Integration with emcee
PyCOMPSs can also be used with emcee in order to enable its execution in distributed environments.
Usage
Enabling emcee with PyCOMPSs is easy. Assuming that you have emcee and COMPSs installed, there are two requirements:
Define the sampling function as task
Import the PyCOMPSs map module (
from pycompss.functions import map as pycompss_pool
) and use it in the EnsembleSampler pool parameter.
Sample Application
The following code (Code 132) shows how to enable emcee applications with PyCOMPSs, highlighting the modifications required.
import time
import numpy as np
import emcee
from pycompss.api.task import task
from pycompss.functions import map as pycompss_pool
def execution_params():
"""Define execution parameters."""
np.random.seed(42)
initial = np.random.randn(32, 5)
nwalkers, ndim = initial.shape
nsteps = 10
return initial, nwalkers, ndim, nsteps
@task(returns=1)
def log_prob(theta):
"""Sampling function to apply."""
time.sleep(0.2) # Computation load simulation
return -0.5 * np.sum(theta**2)
def emcee_pycompss(params):
"""emcee usage with PyCOMPSs."""
initial, nwalkers, ndim, nsteps = params
sampler = emcee.EnsembleSampler(nwalkers, ndim, log_prob, pool=pycompss_pool)
start = time.time()
result = sampler.run_mcmc(initial, nsteps, progress=True)
end = time.time()
print("PyCOMPSs took {0:.1f} seconds".format(end - start))
return result
if __name__ == "__main__":
params = execution_params()
result_pycompss = emcee_pycompss(params)
Tip
The integration is not limited to its usage with the pycompss_pool
.
It is possible to define more tasks and invoke them from the
emcee_pycompss
function in order to parallelize any preprocessing
of the initial
data or any postprocessing of the result
.
Execution
An emcee application parallelized with PyCOMPSs MUST be executed as any COMPSs application (for full description about the execution environments and options please check the Execution Environments Section.).

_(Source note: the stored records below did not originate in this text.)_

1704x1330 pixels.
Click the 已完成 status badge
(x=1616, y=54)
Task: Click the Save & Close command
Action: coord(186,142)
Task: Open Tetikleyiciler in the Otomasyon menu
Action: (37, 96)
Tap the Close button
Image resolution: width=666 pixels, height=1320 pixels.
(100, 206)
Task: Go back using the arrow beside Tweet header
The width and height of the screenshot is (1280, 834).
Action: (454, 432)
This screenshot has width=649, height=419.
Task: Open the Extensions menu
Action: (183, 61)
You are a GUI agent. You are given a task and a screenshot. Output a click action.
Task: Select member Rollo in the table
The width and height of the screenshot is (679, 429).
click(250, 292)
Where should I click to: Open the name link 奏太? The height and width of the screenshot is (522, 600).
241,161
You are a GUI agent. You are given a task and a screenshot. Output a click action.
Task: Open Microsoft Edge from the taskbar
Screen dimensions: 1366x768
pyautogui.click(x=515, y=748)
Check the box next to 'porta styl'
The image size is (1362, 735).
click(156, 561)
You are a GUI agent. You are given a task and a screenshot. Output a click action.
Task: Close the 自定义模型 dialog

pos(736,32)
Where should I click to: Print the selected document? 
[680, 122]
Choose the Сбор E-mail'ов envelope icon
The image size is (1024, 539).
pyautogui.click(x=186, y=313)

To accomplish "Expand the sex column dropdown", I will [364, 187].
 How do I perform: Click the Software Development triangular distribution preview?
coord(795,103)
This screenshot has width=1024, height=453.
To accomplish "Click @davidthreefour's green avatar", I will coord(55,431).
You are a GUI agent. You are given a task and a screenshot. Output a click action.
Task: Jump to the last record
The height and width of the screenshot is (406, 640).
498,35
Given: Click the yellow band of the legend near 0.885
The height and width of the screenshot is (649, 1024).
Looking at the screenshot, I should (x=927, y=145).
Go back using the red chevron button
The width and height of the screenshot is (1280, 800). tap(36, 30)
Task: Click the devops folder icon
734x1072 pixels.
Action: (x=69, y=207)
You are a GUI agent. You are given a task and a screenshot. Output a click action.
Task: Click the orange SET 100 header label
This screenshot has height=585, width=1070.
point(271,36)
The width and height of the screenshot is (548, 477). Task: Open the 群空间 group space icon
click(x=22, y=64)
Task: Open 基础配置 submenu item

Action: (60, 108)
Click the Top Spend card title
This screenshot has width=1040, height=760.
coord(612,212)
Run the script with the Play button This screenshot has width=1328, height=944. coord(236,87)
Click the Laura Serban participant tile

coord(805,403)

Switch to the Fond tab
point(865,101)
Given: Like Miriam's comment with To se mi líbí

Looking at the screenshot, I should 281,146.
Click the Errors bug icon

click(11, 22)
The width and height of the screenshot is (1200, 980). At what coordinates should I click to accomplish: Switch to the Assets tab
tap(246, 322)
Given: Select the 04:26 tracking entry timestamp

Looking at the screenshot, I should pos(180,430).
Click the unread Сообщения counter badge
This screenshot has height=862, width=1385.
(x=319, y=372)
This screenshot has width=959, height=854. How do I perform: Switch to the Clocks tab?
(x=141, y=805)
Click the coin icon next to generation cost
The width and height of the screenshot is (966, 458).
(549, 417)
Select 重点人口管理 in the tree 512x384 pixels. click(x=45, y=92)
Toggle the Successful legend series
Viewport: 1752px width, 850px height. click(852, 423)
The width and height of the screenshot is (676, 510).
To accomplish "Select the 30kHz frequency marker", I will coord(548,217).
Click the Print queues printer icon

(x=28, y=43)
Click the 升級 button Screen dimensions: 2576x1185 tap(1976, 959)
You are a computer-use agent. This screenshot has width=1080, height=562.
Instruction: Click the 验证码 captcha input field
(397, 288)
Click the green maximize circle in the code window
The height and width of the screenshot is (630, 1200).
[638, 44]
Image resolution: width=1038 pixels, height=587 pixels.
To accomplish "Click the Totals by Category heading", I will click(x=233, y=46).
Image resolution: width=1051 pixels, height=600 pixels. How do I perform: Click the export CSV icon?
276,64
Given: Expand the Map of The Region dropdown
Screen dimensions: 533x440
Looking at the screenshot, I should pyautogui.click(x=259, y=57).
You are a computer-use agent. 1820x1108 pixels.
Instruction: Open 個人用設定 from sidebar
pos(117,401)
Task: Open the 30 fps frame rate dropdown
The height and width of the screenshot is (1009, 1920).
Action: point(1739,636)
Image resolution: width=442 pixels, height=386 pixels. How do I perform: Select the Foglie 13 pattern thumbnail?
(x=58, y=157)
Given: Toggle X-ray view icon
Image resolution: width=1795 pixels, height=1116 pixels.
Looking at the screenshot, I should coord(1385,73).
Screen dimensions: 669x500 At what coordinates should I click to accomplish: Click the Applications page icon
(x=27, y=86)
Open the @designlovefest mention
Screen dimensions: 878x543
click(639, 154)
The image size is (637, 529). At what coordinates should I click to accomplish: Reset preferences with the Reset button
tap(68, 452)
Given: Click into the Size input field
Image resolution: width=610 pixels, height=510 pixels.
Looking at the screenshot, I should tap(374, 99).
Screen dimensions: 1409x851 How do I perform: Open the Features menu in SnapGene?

For example, we can run Code 132 locally (using the PyCOMPSs CLI) with the following script:
pycompss run \
--graph \
sampling_pycompss.py
The execution output is:
[ INFO ] Inferred PYTHON language
[ INFO ] Using default location for project file: /opt/COMPSs//Runtime/configuration/xml/projects/default_project.xml
[ INFO ] Using default location for resources file: /opt/COMPSs//Runtime/configuration/xml/resources/default_resources.xml
[ INFO ] Using default execution type: compss
----------------- Executing sampling_pycompss.py --------------------------
WARNING: COMPSs Properties file is null. Setting default values
[(647) API] - Starting COMPSs Runtime v2.10.rc2205 (build 20220527-0842.r791bf7461bad1a1fab8f45853be7ba1c28b7bf93)
100%|XXXXXXXXXXXXXXXXXXXXXXXXXXXXXXXXXXXXXXXXXXXXXXXXXXXXXXXXXXXXXXXXXXXXXXXXXXXXXXXXXXXXXXXXXXXXXXXXXXXXXXXXXXXXXXXXXXXXXXXXXXXXXXXXXXXXXXXXXXXXXXXXXXXXXXXXXXXXXXXXXXXXXXXXXXXXXX| 10/10 [00:25<00:00, 2.51s/it]
PyCOMPSs took 31.8 seconds
[(34243) API] - Execution Finished
------------------------------------------------------------
And the task dependency graph achieved:
Tip
The larger the initial
array, the more parallelism can be achieved
(larger width in the task dependency graph enabling to be executed in more
resources).
If the nsteps
is increased, the more iterations will be performed
(larger height in the task dependency graph).